Filling the Gaps in Swing...

I had this subject on my backlog for quite some time. You see, I started my days as a professional Java Developer doing Swing coding. At that time Swing was OK, a little slow, but OK. Today I believe Swing is as fast and any other GUI Toolkit for Java with the advantage of being extremely flexible. But I don't want to get into a GUI Toolkit debate here because I think there is nothing to debate: you weight the factors for the project, choose a toolkit and live with it.

In the last couple of days I stumbled upon two very interesting Java Specification Requests (JSR) related to Swing The first and oldest one is the JSR 295 - Beans Binding. The second one is the JSR 296 - Swing Application Framework. I already heard about the first one a year ago and I actually thought it was dead, but there has been some progress. These JSRs fill some of the Gaps I always believed Swing had. I'll give you some details.

The Beans Binding JSR finally turns Java Beans into something really useful. The idea is simple: you have two Java Beans and you want to bind their properties. You want that when property X of bean A is changed then the property X of bean B is also changed. Of course that you want this binding to work both ways. Simple in principle, but easy to do? Probably not, but look at the potential: you have a JTextField and its "text" property; you have your own bean, Person, with a "name" property; you simply bind the two properties together and voi lá: the name of the Person is displayed in the JTextField and when you update the JTextField the name of the Person is also updated.

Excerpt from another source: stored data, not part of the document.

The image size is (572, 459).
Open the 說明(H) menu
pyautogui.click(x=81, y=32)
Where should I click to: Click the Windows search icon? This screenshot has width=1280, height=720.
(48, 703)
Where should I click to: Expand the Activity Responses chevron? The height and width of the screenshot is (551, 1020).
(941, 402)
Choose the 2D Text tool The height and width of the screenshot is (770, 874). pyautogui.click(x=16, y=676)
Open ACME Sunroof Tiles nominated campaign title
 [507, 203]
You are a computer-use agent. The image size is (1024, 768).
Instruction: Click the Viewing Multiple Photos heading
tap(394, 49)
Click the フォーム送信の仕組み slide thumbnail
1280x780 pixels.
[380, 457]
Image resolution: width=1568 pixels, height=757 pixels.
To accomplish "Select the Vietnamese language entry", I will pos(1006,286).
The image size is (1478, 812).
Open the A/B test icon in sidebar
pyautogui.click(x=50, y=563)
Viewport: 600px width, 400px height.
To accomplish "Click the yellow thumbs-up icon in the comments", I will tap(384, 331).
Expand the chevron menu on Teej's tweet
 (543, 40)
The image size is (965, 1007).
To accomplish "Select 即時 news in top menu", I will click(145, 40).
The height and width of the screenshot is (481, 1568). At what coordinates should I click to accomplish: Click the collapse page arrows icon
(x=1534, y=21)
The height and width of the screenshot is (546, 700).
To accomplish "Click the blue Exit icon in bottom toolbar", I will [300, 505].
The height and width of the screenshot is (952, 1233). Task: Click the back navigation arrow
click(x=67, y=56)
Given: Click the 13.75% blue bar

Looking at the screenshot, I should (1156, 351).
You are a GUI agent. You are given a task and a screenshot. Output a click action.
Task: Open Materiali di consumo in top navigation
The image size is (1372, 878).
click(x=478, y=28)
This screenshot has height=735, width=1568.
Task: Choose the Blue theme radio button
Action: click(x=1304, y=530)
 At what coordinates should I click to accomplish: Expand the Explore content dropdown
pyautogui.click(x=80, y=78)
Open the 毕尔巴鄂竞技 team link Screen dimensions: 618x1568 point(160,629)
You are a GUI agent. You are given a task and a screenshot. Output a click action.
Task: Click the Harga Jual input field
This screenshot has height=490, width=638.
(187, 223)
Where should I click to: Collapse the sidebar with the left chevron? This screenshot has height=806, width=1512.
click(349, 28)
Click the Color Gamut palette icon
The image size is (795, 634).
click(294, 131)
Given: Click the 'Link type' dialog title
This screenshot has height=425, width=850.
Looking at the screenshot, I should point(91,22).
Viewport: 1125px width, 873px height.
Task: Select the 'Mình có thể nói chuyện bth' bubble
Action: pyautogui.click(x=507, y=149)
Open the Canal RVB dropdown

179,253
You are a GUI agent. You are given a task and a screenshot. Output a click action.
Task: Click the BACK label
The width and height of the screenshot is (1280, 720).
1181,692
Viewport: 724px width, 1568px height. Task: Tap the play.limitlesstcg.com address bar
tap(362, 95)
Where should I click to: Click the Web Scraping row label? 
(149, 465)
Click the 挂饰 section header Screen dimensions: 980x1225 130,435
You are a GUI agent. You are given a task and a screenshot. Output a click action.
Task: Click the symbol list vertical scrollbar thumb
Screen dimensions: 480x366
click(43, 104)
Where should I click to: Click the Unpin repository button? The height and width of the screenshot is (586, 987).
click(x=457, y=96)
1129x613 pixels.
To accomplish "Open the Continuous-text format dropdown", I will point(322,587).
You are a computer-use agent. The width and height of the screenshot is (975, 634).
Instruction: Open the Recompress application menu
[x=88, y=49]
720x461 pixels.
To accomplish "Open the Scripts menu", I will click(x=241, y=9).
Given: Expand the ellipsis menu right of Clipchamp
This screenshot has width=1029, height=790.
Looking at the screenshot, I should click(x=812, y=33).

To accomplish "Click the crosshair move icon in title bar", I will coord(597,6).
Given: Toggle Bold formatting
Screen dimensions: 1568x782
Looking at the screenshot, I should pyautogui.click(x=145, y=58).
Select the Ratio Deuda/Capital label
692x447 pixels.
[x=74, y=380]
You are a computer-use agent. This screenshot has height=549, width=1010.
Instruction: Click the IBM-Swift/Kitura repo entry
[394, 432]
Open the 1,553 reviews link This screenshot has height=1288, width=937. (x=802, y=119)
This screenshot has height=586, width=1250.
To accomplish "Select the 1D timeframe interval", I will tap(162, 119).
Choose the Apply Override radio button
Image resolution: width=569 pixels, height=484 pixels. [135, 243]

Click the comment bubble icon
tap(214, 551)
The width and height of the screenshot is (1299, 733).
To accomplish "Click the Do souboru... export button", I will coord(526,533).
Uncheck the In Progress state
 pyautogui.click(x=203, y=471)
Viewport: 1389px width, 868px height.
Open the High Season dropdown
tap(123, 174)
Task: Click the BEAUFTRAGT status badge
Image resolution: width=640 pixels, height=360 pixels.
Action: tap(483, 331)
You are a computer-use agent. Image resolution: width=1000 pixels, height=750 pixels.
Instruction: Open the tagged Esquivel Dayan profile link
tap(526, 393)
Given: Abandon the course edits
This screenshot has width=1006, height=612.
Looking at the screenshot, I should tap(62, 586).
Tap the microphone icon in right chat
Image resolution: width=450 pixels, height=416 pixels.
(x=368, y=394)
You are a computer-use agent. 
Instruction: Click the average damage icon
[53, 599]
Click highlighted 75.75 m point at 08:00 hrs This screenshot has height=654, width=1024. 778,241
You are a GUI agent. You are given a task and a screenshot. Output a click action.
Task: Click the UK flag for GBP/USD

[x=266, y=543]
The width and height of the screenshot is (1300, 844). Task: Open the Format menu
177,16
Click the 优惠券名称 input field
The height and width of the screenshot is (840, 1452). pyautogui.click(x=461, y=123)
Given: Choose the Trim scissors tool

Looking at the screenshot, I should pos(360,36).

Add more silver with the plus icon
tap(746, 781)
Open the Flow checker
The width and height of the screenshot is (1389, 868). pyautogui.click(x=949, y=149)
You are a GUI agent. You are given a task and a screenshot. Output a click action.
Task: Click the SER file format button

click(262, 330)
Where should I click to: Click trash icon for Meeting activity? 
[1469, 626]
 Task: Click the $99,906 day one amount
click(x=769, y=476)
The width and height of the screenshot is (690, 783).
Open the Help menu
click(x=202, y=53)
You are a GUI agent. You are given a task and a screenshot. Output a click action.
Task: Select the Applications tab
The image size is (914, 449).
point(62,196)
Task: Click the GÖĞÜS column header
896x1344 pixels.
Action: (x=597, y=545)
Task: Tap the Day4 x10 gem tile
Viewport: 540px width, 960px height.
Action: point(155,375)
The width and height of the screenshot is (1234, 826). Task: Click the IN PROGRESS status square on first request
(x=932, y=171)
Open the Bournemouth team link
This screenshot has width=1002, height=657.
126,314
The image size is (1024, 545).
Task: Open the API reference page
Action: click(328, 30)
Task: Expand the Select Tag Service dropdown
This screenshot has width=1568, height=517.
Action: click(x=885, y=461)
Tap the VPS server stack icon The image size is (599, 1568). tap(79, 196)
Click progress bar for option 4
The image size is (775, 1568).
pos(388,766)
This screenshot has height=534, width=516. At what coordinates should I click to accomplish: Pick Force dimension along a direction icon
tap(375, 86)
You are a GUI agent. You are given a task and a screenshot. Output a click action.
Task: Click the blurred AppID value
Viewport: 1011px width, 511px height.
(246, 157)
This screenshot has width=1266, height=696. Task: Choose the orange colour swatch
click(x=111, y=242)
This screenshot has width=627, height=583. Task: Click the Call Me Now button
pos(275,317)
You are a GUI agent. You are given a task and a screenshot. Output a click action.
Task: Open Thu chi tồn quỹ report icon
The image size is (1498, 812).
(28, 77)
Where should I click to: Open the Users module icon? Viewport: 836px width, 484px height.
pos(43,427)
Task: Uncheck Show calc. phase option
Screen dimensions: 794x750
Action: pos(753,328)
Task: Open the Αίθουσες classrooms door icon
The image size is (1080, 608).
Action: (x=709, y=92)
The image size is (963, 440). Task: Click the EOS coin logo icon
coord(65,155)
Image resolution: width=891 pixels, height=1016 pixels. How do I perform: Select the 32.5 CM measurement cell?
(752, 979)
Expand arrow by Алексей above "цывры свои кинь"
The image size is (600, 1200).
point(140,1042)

JRS 295 - Beans Binding goes far beyond this simple Use Case I described, it even has an expression language for complex operations and artificial properties to help use the Swing components more effectively. For instance: the JTable class has an artificial "elements" property that represents the rows in the table - this way you can bind a list of objects to a JTable. If your curious check this blog entry and dig in.

Waht about JSR 296 - Swing Application Framework? How should I put it: if you didn't do something similar yourself when you developed your Swing interface that you're in real trouble!!! Let me explain: Action management is something that you must learn if you want to make a clean Swing Interface. Don't know what I'm talking about? Well, you're in real trouble. I'll help you: I'm talking about extending the AbstractAction class. It may seem strange but the idea is simple: you create an action and use it for your menus, buttons and pop-up menus. This way you have only one point on your code where you define the icon for the action, the text, the tool tip, the accelerator key and so on. When you add the action to a menu Swing will automatically take advantage of all the properties. When you select the action, be it in an application menu bar, pop-up menu or tool bar, the same actionPerformed method is used: the one of the action.

But believe me that you loose some time creating the structure to get your Actions well together, specially if you want to have ActionMaps and the standard Copy/Cut/Paste actions. And there comes JSR 296 to the request. With it you simply annotate the methods that are supposed to be actions and it takes care of the rest. Even the GUI builders like NetBeans Matisse will support this.

But the JSR 296 goes beyond this and it event provides support for background Task execution with the same @Action annotation. These background tasks can also provide a progress status and messages that can be displayed in a Status Bar. But another interesting thing is the support for Resource Management. The idea is that instead of setting all properties of a Swing component when it is created you simply set is Name property and then the resources define the rest. For instance, you set the name of a JLabel and in the resources you can define the value for its Text, Background Color, Icon, Orientation properties, or any other property for that matter. This keeps code clean of any string or resource that doesn't belong there.

For more details on JSR 296 - Swing Application Framework, check its development site, specially the introduction.

Now, if you're just on of those Eye Candy Lovers you can have a look on how the new Progress Dialog for the Java Plug-in will Look in the Java 6 Update 1 or Java 7. Now you have something decent to show your users when they are waiting for an Applet to load. In fact, you can even set the image you want to show.